[Task requirements]:
Print the data verbatim, from its first line through the line containing "[x=522, y=361]", both included.

** START OF Records for this task **

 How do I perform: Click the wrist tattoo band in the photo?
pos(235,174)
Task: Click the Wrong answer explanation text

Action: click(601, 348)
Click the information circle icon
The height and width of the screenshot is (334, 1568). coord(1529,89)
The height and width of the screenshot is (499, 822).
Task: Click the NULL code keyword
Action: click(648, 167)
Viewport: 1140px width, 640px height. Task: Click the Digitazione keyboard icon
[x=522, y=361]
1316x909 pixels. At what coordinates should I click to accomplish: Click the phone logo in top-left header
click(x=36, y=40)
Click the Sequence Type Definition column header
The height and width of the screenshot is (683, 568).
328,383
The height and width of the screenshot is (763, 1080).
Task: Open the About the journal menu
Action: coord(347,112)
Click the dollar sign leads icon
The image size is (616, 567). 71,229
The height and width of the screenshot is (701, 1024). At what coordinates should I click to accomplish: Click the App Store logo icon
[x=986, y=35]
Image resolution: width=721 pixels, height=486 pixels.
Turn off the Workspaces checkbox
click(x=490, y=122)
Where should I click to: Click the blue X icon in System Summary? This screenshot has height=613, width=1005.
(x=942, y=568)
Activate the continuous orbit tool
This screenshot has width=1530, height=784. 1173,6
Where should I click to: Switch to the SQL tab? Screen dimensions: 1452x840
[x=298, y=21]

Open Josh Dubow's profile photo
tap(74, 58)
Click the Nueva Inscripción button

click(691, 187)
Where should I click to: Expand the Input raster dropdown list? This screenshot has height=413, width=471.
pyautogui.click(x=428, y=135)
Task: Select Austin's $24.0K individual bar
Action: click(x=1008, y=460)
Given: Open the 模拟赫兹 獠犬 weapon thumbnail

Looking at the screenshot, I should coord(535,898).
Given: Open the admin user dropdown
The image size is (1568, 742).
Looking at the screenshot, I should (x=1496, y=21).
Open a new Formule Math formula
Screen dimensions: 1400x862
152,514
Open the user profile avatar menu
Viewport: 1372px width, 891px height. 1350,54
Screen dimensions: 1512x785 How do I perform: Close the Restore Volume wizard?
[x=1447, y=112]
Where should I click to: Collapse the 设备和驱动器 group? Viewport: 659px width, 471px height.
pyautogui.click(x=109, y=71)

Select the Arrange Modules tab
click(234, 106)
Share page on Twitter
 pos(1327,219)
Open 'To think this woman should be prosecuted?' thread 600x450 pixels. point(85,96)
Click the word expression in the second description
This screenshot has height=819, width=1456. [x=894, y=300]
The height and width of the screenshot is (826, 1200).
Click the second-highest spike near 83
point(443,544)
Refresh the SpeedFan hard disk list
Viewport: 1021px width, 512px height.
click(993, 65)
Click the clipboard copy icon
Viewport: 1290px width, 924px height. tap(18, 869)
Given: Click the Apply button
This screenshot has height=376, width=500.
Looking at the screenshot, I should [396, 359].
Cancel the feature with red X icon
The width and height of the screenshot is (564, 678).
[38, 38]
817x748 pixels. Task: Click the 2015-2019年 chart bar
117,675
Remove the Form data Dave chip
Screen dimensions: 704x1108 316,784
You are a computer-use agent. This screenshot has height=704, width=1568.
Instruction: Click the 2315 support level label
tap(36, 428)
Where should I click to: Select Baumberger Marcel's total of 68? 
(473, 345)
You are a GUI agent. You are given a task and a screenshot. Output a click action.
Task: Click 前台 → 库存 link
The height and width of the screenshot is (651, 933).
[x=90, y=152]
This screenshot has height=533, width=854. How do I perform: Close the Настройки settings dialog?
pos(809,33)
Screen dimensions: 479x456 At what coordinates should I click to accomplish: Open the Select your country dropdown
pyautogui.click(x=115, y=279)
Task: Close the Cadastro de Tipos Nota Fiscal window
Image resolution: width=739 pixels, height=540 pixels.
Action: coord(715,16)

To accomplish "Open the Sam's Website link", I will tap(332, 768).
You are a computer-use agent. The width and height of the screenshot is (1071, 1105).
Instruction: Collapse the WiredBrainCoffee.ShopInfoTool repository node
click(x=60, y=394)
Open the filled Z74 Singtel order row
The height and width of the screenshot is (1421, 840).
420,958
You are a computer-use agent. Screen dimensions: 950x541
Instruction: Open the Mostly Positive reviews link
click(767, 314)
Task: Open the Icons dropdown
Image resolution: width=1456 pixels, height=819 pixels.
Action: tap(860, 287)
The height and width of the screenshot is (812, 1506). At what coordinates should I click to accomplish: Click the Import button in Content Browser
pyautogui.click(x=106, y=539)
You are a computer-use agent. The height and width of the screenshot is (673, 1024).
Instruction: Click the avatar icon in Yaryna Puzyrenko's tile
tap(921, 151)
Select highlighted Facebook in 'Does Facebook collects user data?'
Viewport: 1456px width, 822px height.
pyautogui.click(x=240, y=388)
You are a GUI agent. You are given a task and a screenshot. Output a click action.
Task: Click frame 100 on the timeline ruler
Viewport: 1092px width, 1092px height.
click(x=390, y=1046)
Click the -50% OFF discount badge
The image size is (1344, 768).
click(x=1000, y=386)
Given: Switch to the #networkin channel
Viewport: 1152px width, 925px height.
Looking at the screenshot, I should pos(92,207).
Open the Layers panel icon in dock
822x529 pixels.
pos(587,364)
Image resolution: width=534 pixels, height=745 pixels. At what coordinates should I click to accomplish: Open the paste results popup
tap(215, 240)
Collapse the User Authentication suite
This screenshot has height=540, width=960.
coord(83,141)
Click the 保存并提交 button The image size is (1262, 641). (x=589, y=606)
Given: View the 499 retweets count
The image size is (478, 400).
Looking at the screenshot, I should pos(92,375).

** END OF Records for this task **

[Answer to the exercise]:
 How do I perform: Click the wrist tattoo band in the photo?
pos(235,174)
Task: Click the Wrong answer explanation text

Action: click(601, 348)
Click the information circle icon
The height and width of the screenshot is (334, 1568). coord(1529,89)
The height and width of the screenshot is (499, 822).
Task: Click the NULL code keyword
Action: click(648, 167)
Viewport: 1140px width, 640px height. Task: Click the Digitazione keyboard icon
[x=522, y=361]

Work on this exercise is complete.